Electricity and Magnetism

Summary/Synthesis/Feedback

Many of the audio-video recording technology apply the relationship between electricity and known as electromagnetic induction.
A typical recording studio consists of an audio-video console, microphones, computers, studio monitors or speakers, disc players and cables used for the exchange of audio and digital data signal during production, recording. mixing, and even editing of all audio-video elements digitally stored on disk drives.
Devices that detect and convert audio inputs to electric outputs or vice versa are called transducers. Most transducers like microphones and speakers use the "generator effect" characterized by the production of electromotive forces due to either a changing electric signal within a magnetic field or a changing magnetic field near a current-carrying conductor.
Magnetism is commonly attributed to ferromagnetism and electromagnetism on the material and moving charges. Every atom and all moving charges are in constant motion and therefore has a bit of magnetism due to magnetic coins and domains creating a net magnetic field.
A magnet has two magnetic poles (north and south seeking poles).
Stroking with a permanent magnet is one of the ways to induce or cause magnetism in an object that can be magnetized. The polarity of the induced magnetism in the object is opposite to the polarity of the nearer end of the permanent magnet. Attraction happens after magnetic induction occurs.
A magnet attracts, but do not repel, unmagnetized ferromagnetic materials such as iron, nickel, cobalt and some of its alloys like steel and alnico.
Both forces of attraction and repulsion is possible between magnets and between a magnet and a temporarily magnetized object.
A magnetic field surrounds a magnet. Within this region, the magnet affects another magnet and other objects that can be magnetized.
The magnetic field is strongest at the poles where the magnetic lines of induction (flux) are closest. The magnetic field pattern can be shown using iron filings that align along magnetic lines of induction
The magnetic lines of induction leave the north-pole and enter the south-pole in close loops and can be indicated by the north pole of a compass.
The magnetic field increases in direct proportion to the number of turns in a coil with the compass needle, at the center of the coil of wire, deflecting about a wider angle than the compass needle along the straightened wire.
The end of the current-carrying coil where the magnetic lines of induction come out acts as the north pole of the coil.
A magnetic field exerts a force on a current-carrying conductor. Using the right-hand rule, the direction of this force is in the direction where the palm faces.
The motor effect is shown when a current-carrying conductor within a magnetic field moves in the direction of the force. The force on a moving current carrying conductor may be varied by changing the magnetic field.
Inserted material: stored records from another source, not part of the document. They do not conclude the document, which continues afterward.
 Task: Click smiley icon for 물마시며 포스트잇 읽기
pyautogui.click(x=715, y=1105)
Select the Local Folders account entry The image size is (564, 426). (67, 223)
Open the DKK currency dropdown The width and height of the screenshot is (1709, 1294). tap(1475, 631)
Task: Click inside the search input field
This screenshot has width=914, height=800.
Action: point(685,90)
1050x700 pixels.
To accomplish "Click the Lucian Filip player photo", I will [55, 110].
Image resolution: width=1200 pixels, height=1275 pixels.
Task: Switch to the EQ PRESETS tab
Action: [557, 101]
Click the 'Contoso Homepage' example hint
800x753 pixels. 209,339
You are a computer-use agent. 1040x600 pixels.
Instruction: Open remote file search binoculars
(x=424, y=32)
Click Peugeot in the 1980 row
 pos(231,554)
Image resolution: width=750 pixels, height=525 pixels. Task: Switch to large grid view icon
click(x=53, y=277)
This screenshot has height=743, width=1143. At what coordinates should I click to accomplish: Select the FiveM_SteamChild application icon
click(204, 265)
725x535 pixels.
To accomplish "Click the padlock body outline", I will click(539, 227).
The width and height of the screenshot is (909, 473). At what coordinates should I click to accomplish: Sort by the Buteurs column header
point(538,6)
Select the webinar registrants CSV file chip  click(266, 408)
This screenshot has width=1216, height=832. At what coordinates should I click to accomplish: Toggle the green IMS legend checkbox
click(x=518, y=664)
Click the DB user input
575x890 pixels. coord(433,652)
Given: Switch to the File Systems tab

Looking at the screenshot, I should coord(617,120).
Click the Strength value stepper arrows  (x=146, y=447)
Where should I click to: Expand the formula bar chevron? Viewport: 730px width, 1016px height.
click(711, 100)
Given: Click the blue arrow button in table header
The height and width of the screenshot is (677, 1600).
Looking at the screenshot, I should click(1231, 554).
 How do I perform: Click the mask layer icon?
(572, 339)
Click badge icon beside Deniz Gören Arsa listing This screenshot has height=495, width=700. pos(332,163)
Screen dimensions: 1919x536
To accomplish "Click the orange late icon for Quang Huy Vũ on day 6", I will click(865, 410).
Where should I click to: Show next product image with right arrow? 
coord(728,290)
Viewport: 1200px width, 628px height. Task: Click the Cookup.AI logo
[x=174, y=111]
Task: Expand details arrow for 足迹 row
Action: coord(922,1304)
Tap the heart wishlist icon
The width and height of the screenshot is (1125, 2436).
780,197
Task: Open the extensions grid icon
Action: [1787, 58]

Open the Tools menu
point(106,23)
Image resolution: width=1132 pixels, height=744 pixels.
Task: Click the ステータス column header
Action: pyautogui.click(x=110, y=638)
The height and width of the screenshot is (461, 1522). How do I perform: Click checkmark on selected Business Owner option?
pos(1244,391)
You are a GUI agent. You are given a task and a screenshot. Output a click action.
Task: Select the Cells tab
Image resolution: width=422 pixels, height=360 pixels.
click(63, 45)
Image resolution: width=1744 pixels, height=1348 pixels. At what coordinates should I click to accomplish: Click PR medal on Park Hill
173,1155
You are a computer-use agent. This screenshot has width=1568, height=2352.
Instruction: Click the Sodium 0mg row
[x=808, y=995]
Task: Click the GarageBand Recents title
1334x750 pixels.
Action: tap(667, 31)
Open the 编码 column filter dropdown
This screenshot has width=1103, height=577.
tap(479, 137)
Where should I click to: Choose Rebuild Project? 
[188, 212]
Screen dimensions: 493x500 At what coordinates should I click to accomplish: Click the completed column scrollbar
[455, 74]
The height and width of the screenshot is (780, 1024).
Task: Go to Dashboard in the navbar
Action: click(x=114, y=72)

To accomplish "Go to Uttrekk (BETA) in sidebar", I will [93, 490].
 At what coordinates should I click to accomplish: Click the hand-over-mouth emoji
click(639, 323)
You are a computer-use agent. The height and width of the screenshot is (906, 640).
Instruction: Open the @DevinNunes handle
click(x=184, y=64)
An electric motor is a device that converts electrical energy into rotational mechanical energy. A simple DC motor can be assembled using a single coil that rotates in a magnetic field. The direct current in the coil is supplied via two brushes. The forces exerted on the current-carrying wire creates a rotation-causing force on the coil.
An electric generator is a device that converts mechanical energy into electrical energy. A simple electric generator is made when a coil cr any closed loop of conductor moves through or cuts across magnetic field lines. The coll will experience an induced voltage or an electromotive force that will cause a pulsating direct current (DC) to be generated. The pulsating direct current fluctuates in value but does not change direction.
Electromagnetic induction is a process in which electric current is generated in a conductor by a moving or changing magnetic field.
A changing magnetic field occurs when there is relative motion between a source of a magnetic field and a conductor; it does not matter which moves.
A changing magnetic field may also arise from a changing nearby current.
The amount of voltage (EMF) induced when a conductor and a magnetic field are in relative motion depends on (a) the length L of the conductor or the number of turns in the coil, (b) the strength and orientation of the magnetic field B relative to the conductor, and (c) The relative velocity v of the changing magnetic field.